Die neue Erdbeben-Gefahrenkarte sieht rein optisch ein bisschen anders aus. Und legt man die Karte von 2004 neben die druckfrische von heute, erschrickt man: Auf der Karte von 2004 ist das Wallis dunkelrot, Basel orange, der Rest der Schweiz gelb oder sogar grün eingefärbt. Auf der neuen Karte ist nichts mehr grün und viel mehr rot. Rot bezeichnet das Gefährdungsgebiet. Was ist passiert?
Stefan Wiemer, Direktor des Schweizerischen Erdbebendienstes (SED), beruhigt. Insgesamt schätzten er und seine Experten die Gefahr zwar höher ein, aber nicht so viel höher, wie es auf der Karte den Anschein macht: «Der Hauptgrund, weshalb die Karte so anders aussieht, ist der, dass wir darauf hinweisen wollen, dass die ganze Schweiz ein Erdbebenland ist. Es gibt Regionen, die mehr gefährdet sind: Wallis, Graubünden, Basel.» Ein Gebiet, das gar nicht gefährdet sei, gebe es nicht.

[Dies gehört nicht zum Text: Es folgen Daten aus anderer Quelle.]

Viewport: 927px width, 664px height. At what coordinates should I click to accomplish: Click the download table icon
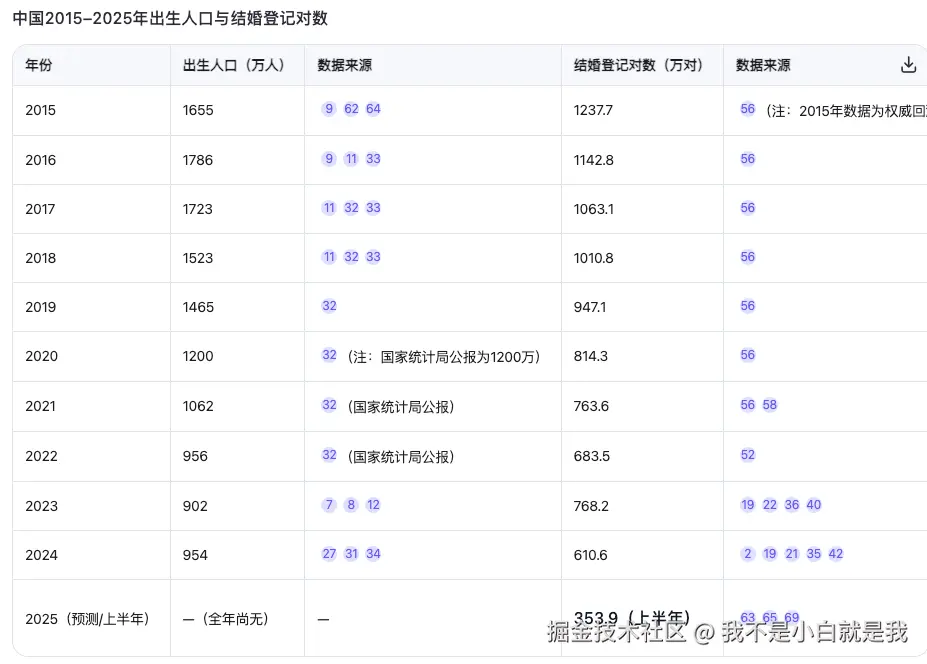[908, 64]
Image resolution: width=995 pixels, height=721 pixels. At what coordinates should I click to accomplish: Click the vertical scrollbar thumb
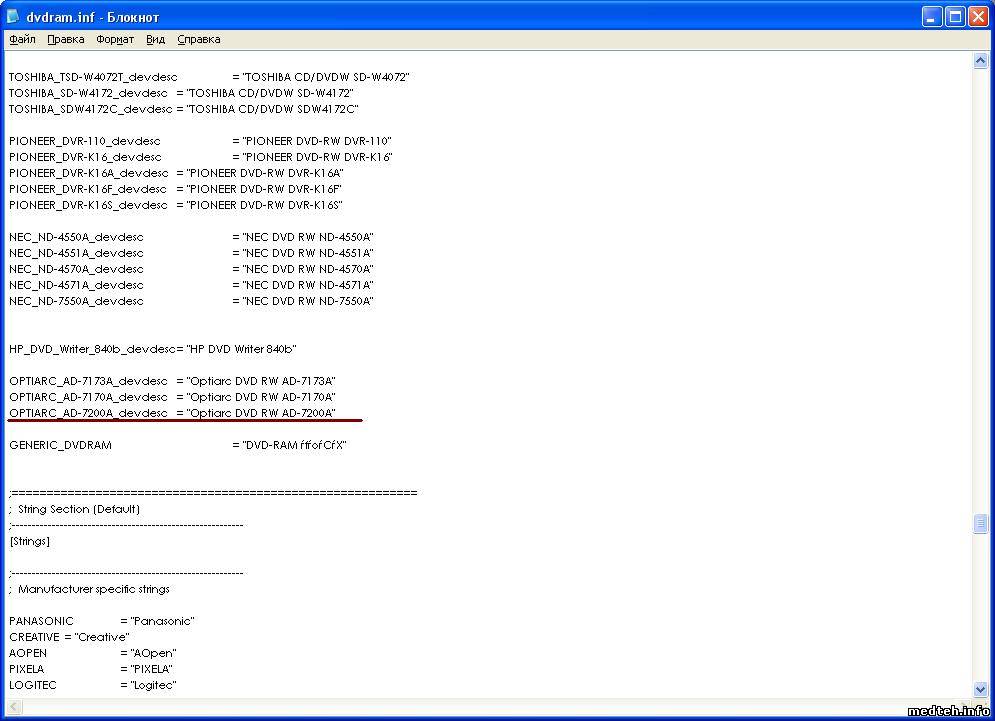[x=980, y=524]
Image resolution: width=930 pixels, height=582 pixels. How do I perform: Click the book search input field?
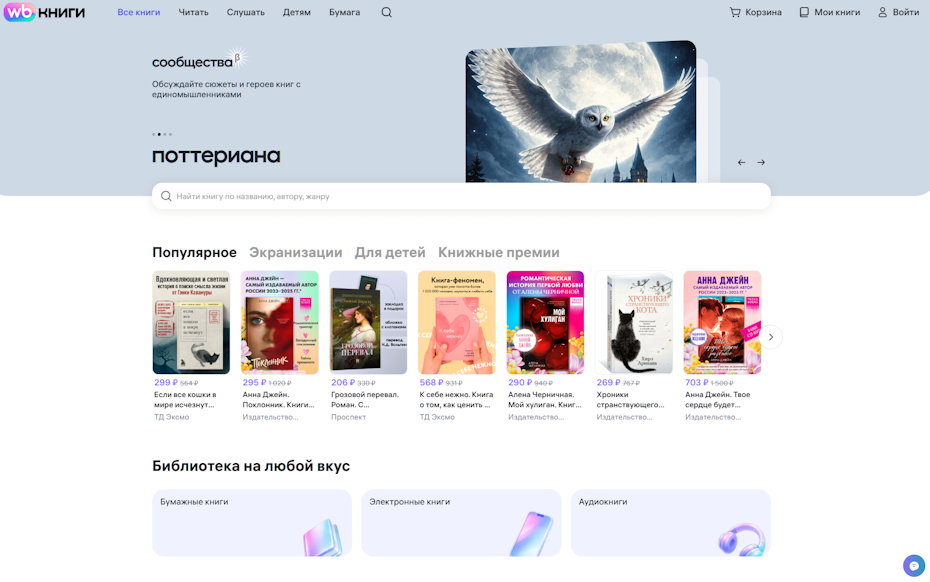pyautogui.click(x=460, y=196)
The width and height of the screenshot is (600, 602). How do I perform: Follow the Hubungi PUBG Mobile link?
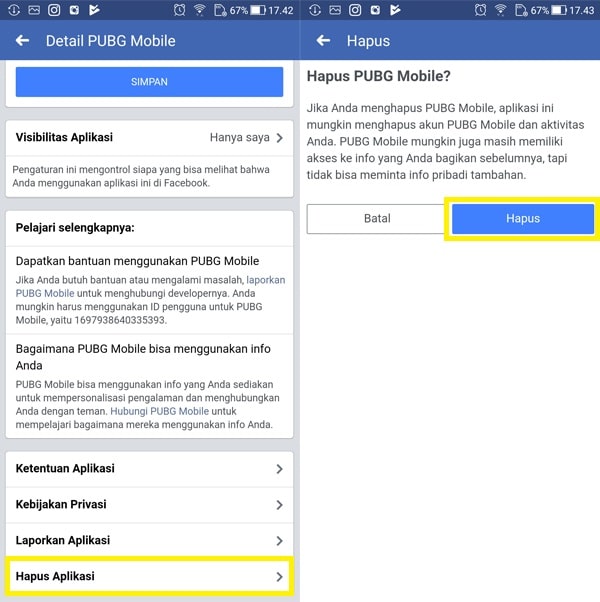click(x=160, y=411)
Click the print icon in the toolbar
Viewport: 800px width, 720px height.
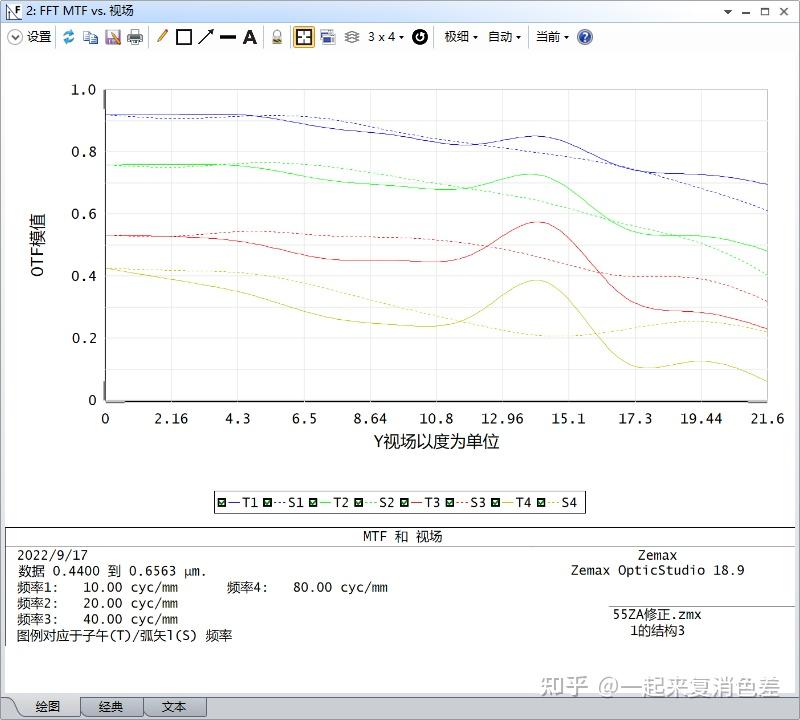135,37
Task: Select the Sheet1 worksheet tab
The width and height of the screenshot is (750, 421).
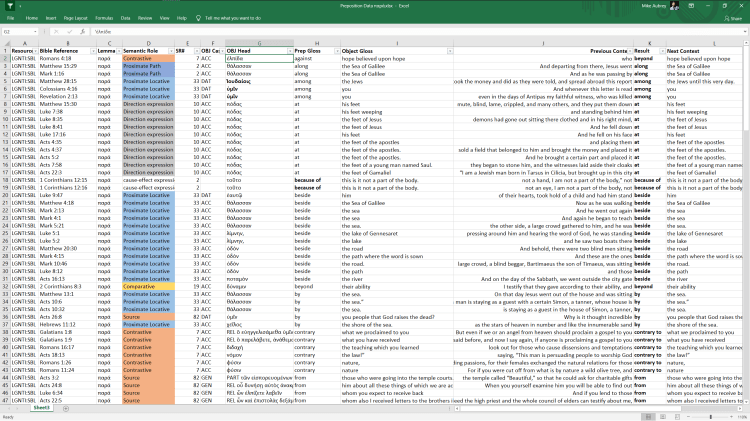Action: [x=42, y=408]
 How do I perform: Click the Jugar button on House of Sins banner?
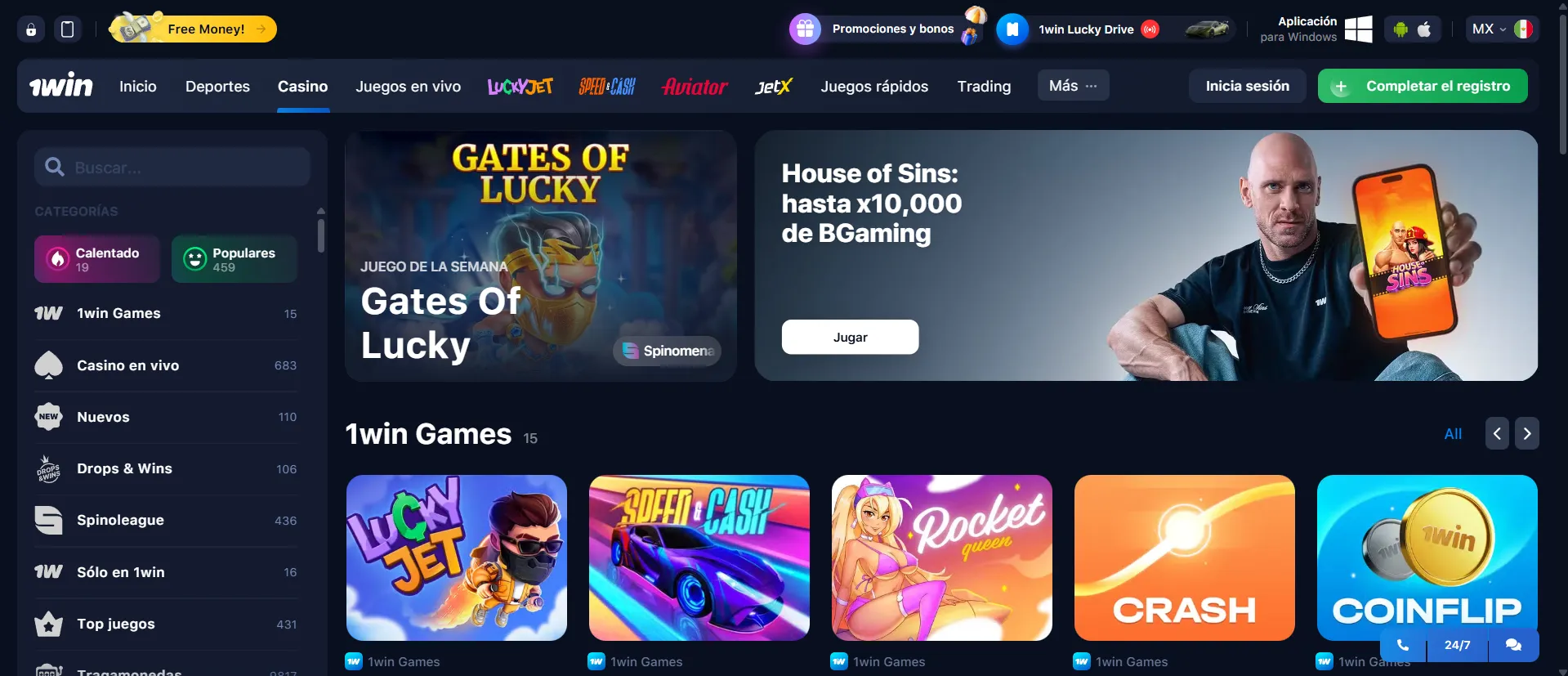click(850, 337)
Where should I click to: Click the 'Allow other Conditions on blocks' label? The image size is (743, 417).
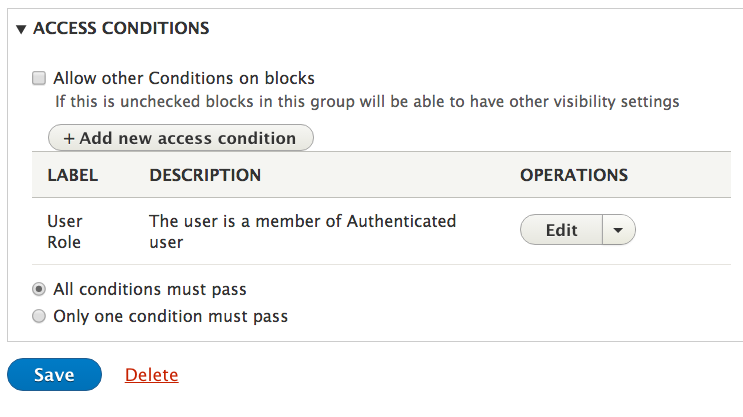point(184,77)
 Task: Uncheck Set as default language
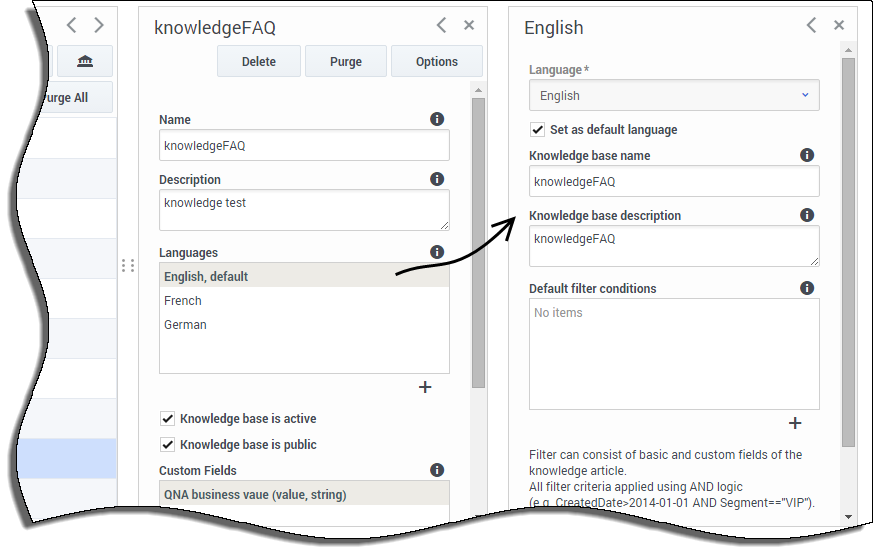tap(537, 130)
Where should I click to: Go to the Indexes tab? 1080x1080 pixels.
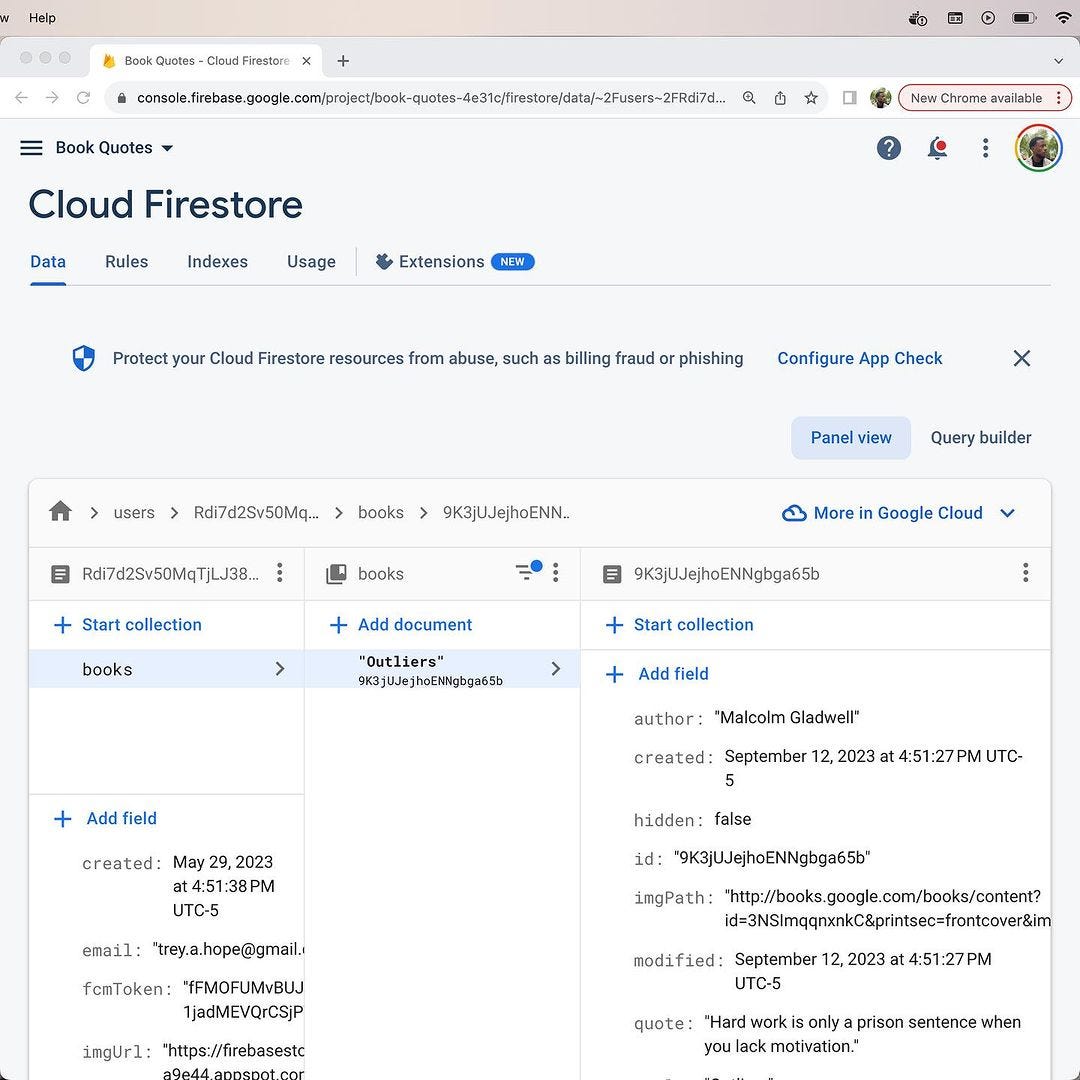217,262
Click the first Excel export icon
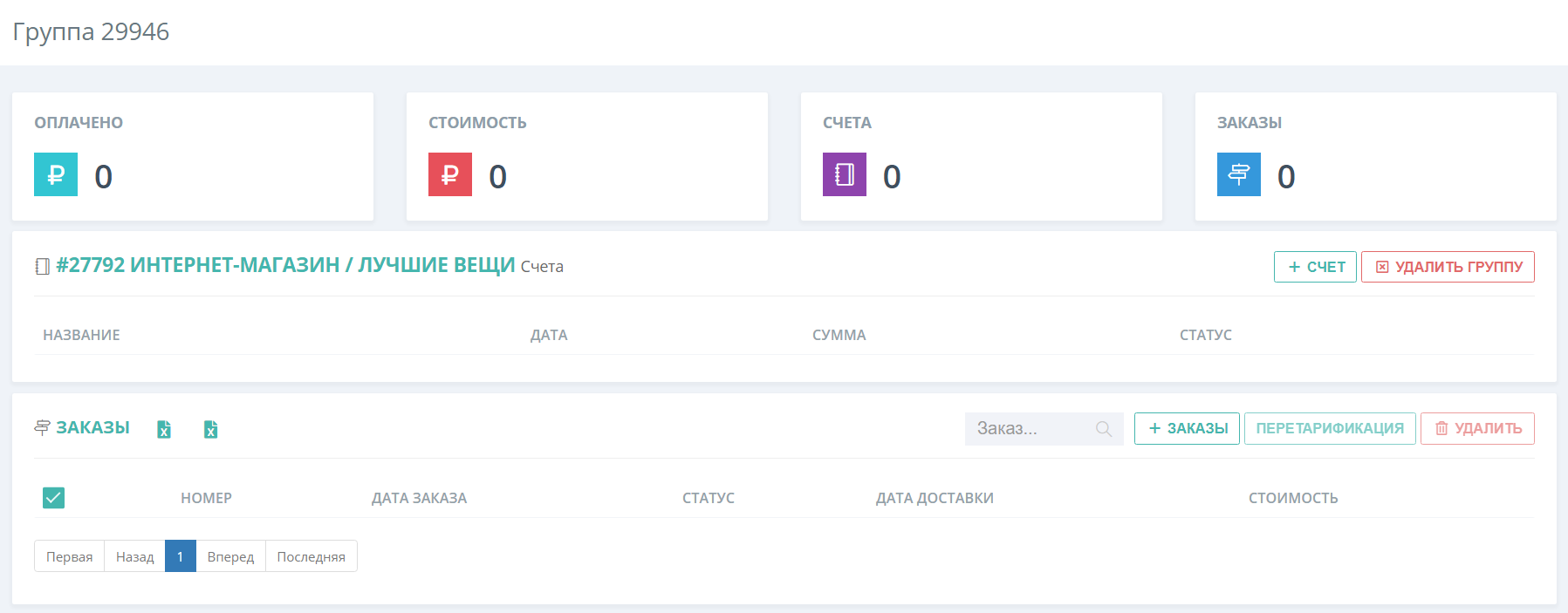This screenshot has width=1568, height=613. point(164,429)
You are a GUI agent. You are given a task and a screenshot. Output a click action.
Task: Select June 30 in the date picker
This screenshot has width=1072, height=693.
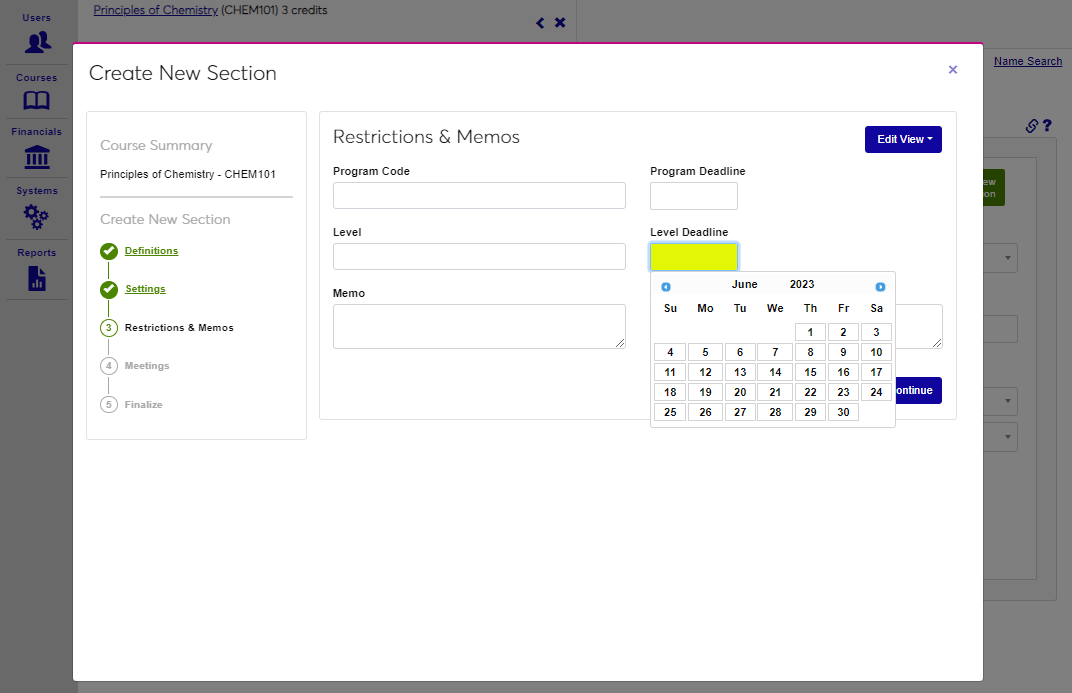point(843,412)
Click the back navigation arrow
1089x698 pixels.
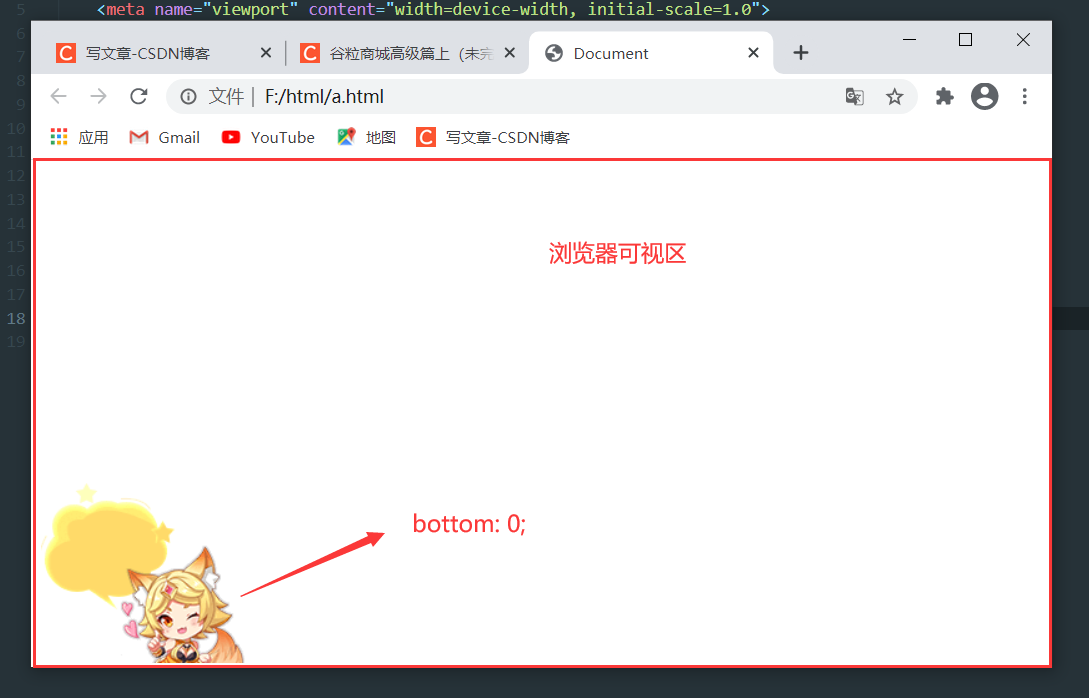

Neue Gefahrenkarte im Internet
Darum gibt es also kein Grün mehr auf der neuen Karte. Bei den regionalen Unterschieden der Erdbebengefahr bleibt die Einschätzung des Erdbebendienstes ähnlich wie bei der letzten Karte. Mit Abstand am wahrscheinlichsten sind Erdbeben im Wallis – auch stärkere. Gefolgt von Basel und Graubünden, wobei in Graubünden die Gefahr aufgrund der neuen, differenzierteren Daten des Erdbebendienstes etwas höher eingeschätzt wird.
Aktueller sind nicht nur die Daten und die Karten. Verbessert haben die Wissenschaftler auch, wie jeder und jede diese anschauen kann: Nämlich ganz einfach im Internet.
Stefan Wiemer zeigt es auf seinem Tablet-Computer am Beispiel Wallis: «Man kann alles auf dieser Webseite anklicken. Ein Beben der Magnitude 6: Wie oft kommt das in den nächsten 100 Jahren vor? Auf der Karte kann ich ablesen, dass die Chance, dass ich das erlebe, etwa bei 50 bis 60 Prozent sind.» Darüber könne man sich als Walliser durchaus Gedanken machen.
Keine Vorhersagen
In den Regionen Basel und Graubünden liegt diese Wahrscheinlichkeit, dass sich ein schweres Erdbeben innert 100 Jahren ereignet, unter 20 Prozent, in Zürich oder Aarau sogar unter 10 Prozent. Doch Vorhersagen lassen sich Erdbeben auch mit der neuen Karte nicht. Sie können jederzeit und überall passieren.
Zudem ist es diejenige Naturgefahr, die am meisten Schäden verursachen kann. Trotzdem fehlt in der Schweiz – im Unterschied zu manch anderen europäischen Staaten – nach wie vor eine landesweite Erdbebenversicherung.
Letztes Jahr hat sich wieder eine Mehrheit der Kantone gegen eine gesamtschweizerische Lösung ausgesprochen. Es ist allerdings denkbar, dass die neue Erdbebenkarte ohne grün gefärbte, vermeintlich sichere Regionen die Diskussion um eine landesweite Erdbebenversicherung wieder in Gang bringt.